Llevamos trabajando con fondos FEADER desde hace más de 25 años. Son fondos muy ligados a la gestión forestal y a la prevención de incendios, y por tanto muy susceptibles de financiar nuestras actuaciones. Los fondos FEADER aportan unos 9 millones de euros al año, lo que supone casi una cuarta parte del presupuesto total de prevención y extinción. Son fondos destinados únicamente a prevención, pero en una competencia tan cara como esta, que una tercera o una cuarta parte del presupuesto se financie con fondos europeos es fundamental.
¿Cuál es realmente la misión del servicio?
Apagar incendios. Y la mejor forma de apagar los incendios es primero que no se produzcan. Hay incendios que son inevitables, como los provocados por rayos, pero incluso en esos casos el objetivo es que no se propaguen y que no afecten a personas ni a bienes. En ese sentido, esto es apagar incendios continuamente.
¿Qué tipo de actuaciones se realizan en materia de prevención?
Las infraestructuras son clave. Si no podemos acceder a los fuegos, no sirve de nada.
Se financian accesos a los montes, pistas forestales, puntos de agua para medios aéreos y camiones, bases, puntos de encuentro y puestos fijos de vigilancia.
Actualmente contamos con 80 puestos fijos de vigilancia repartidos por todo Aragón, que permiten detectar incendios en fases muy tempranas.
¿Con cuántos efectivos cuenta el operativo?
El dispositivo está formado por entre 1.300 y 1.400 personas, entre personal funcionario y personal de SARGA.
Durante la campaña de verano hay 627 personas todos los días dedicadas exclusivamente a incendios en Aragón.
¿Qué importancia tiene la planificación en la lucha contra los incendios?
Prácticamente todo Aragón está declarado zona de alto riesgo. El territorio se ha dividido por macizos forestales y para cada uno de ellos se ha elaborado un plan de defensa.
Estos planes incluyen el estudio del medio, un diagnóstico y medidas concretas sobre vegetación e infraestructuras, y tienen un horizonte temporal de unos diez años.
Son la base de todo el sistema de prevención y extinción.
¿Qué papel juega la población rural en este sistema?
Es absolutamente fundamental.
Por un lado, en la prevención; por otro, en el aviso. Si el medio rural estuviera despoblado, nos enteraríamos muy tarde de los incendios.

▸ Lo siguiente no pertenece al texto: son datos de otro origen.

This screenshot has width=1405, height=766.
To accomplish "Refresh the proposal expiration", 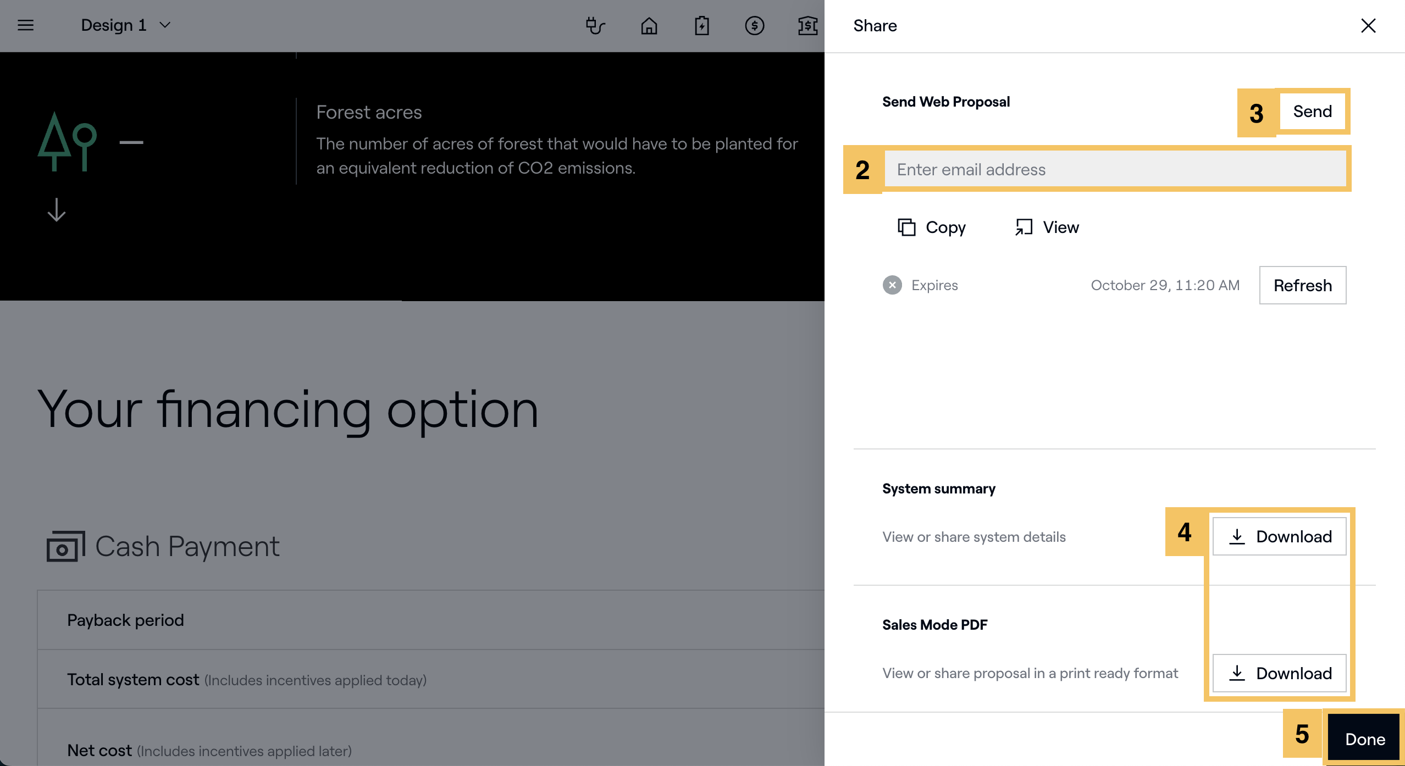I will (1302, 285).
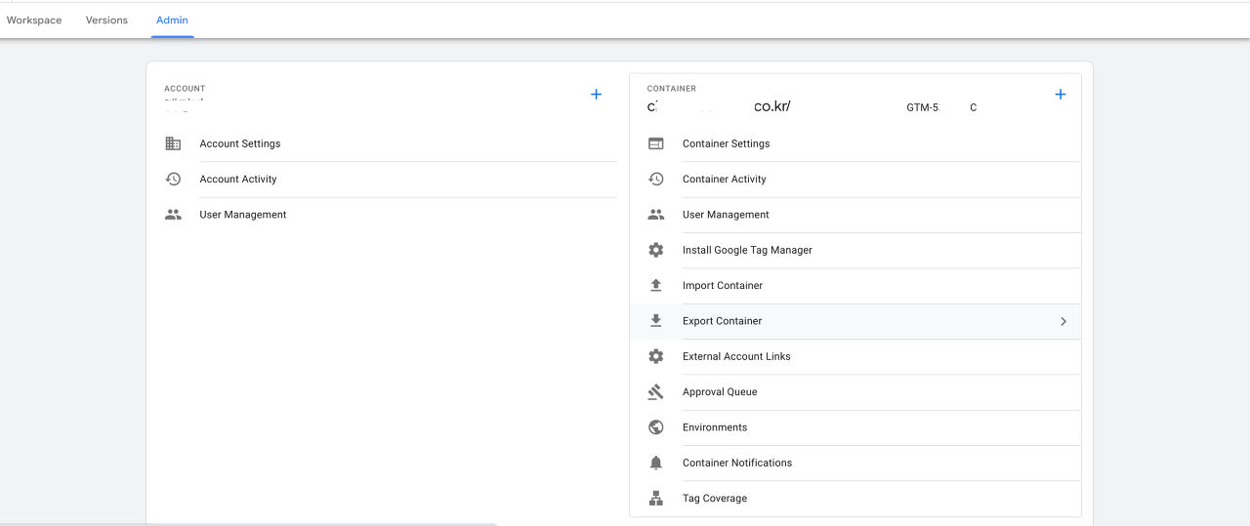Click the sitemap icon beside Tag Coverage
This screenshot has width=1250, height=526.
[x=656, y=498]
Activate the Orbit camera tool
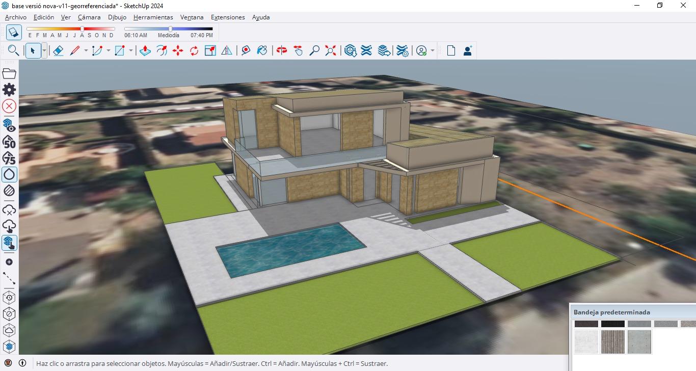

Además, su conocimiento del territorio —accesos, puntos de agua, caminos— nos ayuda muchísimo cuando se produce una emergencia.
¿Qué mensaje final te gustaría trasladar?
Información, prevención y cuidado. El combustible del monte se acumula año tras año y las temperaturas son cada vez más suaves, lo que hace que el riesgo llegue antes y sea mayor.